Gazze'deki Sivil Savunma Bakanlığı sözcüsü Mahmud Basal şunları söyledi:
"İsrail ordusu sadece çoğu çocuk olan silahsız masum sivilleri öldürüyor. Ölenlerin hepsi paramparça olmuş ya da sakat kalmış durumda ve ordunun neden sivilleri hedef almakta ısrar ettiğini bilmiyoruz.
İsrail ordusu savunmasız, güçsüz, yerinden edilmiş sivillere karşı sistematik bir politika izliyor. Kuzeyde yaşayanların çoğu ölümden kaçmak için okullara sığınmak zorunda kaldı, ancak İsrail savaş uçakları onları takip etti ve soğukkanlılıkla öldürdü."
Gazze Şehri ve kuzey bölgelerinde halen yaklaşık 400 bin Filistinli yaşıyor ve hepsi de İsrail'in savaşı nedeniyle insanlık dışı koşullarda yaşıyor.
Gazze'nin kuzeyindeki Beyt Lahiye kasabasından Neda el-Erabid New Arab'a yaptığı açıklamada şu ifadeleri kullandı:
"Savaşın başından beri ne ben ne de çocuklarım et yiyebildik. Beş aydan fazla bir süredir meyve ve sebze yiyemiyoruz. Bombardımandan ölmezsek, kesinlikle açlıktan öleceğiz."
33 yaşındaki anne, İsrail ordusunun evini yıkması ve kocasını öldürmesinin ardından beş aydan fazla bir süredir Gazze Şehri'ndeki Zeytun Okulu'nun avlusunda yıpranmış kumaştan yapılmış bir çadırda yaşıyor.

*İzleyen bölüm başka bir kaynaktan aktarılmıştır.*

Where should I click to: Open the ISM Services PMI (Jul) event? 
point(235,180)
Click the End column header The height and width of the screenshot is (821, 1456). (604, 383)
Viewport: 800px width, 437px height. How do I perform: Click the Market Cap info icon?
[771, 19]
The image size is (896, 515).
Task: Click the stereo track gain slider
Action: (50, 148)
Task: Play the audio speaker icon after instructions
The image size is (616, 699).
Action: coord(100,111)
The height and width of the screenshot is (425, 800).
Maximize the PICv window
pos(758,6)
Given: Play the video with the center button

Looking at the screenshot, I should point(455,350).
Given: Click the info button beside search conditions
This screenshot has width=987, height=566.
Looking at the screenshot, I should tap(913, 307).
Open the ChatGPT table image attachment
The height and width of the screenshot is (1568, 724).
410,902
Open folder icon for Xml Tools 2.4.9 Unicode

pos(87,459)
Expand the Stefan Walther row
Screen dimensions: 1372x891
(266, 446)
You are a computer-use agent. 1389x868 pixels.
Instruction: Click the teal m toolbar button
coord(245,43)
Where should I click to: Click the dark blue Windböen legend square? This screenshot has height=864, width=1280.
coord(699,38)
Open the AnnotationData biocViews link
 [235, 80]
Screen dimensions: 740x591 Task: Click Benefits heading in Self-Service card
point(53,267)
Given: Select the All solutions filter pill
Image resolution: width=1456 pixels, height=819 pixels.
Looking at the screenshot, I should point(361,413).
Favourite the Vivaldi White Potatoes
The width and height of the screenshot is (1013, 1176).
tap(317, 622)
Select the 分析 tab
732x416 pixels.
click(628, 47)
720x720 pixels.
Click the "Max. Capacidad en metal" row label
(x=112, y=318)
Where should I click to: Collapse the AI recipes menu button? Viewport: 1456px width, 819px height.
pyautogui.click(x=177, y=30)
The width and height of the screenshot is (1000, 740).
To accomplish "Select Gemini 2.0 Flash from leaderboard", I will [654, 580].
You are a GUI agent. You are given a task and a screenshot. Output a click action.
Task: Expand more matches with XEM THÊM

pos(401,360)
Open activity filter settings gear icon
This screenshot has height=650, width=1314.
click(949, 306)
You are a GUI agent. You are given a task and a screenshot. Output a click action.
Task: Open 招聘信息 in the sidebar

"Dün İsrail ordusu okulu bombaladı ve gözlerimizin önünde yaklaşık yedi kişiyi öldürdü. Artık bu savaştan sağ çıkacağımıza dair hiçbir umudumuz kalmadı."
Gazze Şehri sakinlerinden Muhammed Atallah da aynı duyguları paylaşıyor. Şu anda, geçen Kasım ayında ailesinden 25 kişinin ölümüne neden olan İsrail uçağından atılan bir füzenin isabet ettiği evinin kalan kısmında yaşıyor.
"İsrail ordusu bize karşı her türlü yıldırma yöntemini kullanmaya devam ediyor. Hamas ve direniş gruplarıyla savaştığı için değil, topraklarımızı işgal etmek ve hepimizi kovmak için Gazze'nin kuzey bölgelerinin tüm sakinlerine karşı bir yerinden etme politikası uygulamak istediği için.
İsrail ordusu bize karşı ne yaparsa yapsın, topraklarımızı terk etmeyeceğiz. Arapların sessizliği ve Batı'nın İsrail'e desteği olmasaydı, Netanyahu bize karşı yerleşim-işgal planlarını uygulayamazdı."